Available records:
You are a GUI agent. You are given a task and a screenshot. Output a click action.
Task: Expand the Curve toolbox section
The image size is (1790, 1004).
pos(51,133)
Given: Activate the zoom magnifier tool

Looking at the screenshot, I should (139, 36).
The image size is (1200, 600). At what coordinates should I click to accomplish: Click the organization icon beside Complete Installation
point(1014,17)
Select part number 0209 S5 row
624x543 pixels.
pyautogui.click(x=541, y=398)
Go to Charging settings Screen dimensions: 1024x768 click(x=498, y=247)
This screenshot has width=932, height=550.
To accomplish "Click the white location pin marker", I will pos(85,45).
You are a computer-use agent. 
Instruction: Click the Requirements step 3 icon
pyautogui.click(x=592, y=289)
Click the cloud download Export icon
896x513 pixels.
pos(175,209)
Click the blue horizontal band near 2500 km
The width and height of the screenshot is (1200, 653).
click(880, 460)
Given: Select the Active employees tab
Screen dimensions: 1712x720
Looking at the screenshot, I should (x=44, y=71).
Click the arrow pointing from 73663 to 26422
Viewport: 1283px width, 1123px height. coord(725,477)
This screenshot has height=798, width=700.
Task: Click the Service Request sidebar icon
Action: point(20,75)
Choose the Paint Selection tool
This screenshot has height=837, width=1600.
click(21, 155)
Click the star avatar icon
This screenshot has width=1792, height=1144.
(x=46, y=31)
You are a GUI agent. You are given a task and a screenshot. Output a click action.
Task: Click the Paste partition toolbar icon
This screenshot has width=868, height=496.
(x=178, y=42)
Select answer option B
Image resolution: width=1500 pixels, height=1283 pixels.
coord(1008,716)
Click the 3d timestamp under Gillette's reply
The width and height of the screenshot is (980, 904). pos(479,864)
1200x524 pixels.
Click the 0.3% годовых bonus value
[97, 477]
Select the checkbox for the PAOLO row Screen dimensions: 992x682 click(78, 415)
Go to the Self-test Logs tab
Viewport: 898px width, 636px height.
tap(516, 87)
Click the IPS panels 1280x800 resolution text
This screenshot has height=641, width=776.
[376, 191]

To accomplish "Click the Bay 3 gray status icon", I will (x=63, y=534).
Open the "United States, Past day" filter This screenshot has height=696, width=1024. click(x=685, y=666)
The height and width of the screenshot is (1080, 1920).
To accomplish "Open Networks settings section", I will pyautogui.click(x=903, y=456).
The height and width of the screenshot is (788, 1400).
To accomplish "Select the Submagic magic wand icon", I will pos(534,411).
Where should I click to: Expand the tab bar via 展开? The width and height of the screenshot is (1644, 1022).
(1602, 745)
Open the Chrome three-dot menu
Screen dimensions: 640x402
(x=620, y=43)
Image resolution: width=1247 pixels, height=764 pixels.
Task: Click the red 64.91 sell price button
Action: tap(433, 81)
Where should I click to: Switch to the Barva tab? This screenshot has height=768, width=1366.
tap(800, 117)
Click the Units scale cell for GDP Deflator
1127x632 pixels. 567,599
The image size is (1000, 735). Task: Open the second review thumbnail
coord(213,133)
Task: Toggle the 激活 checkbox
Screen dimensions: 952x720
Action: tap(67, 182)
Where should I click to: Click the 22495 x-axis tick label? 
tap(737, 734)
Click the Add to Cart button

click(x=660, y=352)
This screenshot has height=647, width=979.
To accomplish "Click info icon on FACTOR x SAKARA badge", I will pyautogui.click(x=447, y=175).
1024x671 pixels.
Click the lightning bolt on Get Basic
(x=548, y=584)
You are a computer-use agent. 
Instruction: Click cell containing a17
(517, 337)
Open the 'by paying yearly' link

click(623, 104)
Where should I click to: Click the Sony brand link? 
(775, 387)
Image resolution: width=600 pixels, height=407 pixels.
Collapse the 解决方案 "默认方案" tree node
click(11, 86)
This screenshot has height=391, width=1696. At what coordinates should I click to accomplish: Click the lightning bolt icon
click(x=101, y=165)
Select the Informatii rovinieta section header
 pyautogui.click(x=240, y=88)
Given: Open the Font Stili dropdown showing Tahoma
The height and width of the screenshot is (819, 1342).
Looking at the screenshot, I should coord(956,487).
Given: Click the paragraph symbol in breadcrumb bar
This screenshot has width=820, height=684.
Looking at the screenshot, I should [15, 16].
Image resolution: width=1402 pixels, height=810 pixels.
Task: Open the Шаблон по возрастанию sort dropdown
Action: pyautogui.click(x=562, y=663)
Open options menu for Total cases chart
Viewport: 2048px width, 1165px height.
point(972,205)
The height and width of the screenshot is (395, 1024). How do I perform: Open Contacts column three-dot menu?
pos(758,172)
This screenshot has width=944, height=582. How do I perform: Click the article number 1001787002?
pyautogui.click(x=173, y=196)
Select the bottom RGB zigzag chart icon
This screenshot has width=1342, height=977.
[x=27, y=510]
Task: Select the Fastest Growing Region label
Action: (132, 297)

To do: Search the material for the word "will" and copy every matching line.

Response to this task:
To accomplish "Click the white location pin marker", I will pos(85,45).
To accomplish "Click the Bay 3 gray status icon", I will (x=63, y=534).
To accomplish "Open Networks settings section", I will pyautogui.click(x=903, y=456).
To accomplish "Select the Submagic magic wand icon", I will pos(534,411).
To accomplish "Click info icon on FACTOR x SAKARA badge", I will pyautogui.click(x=447, y=175).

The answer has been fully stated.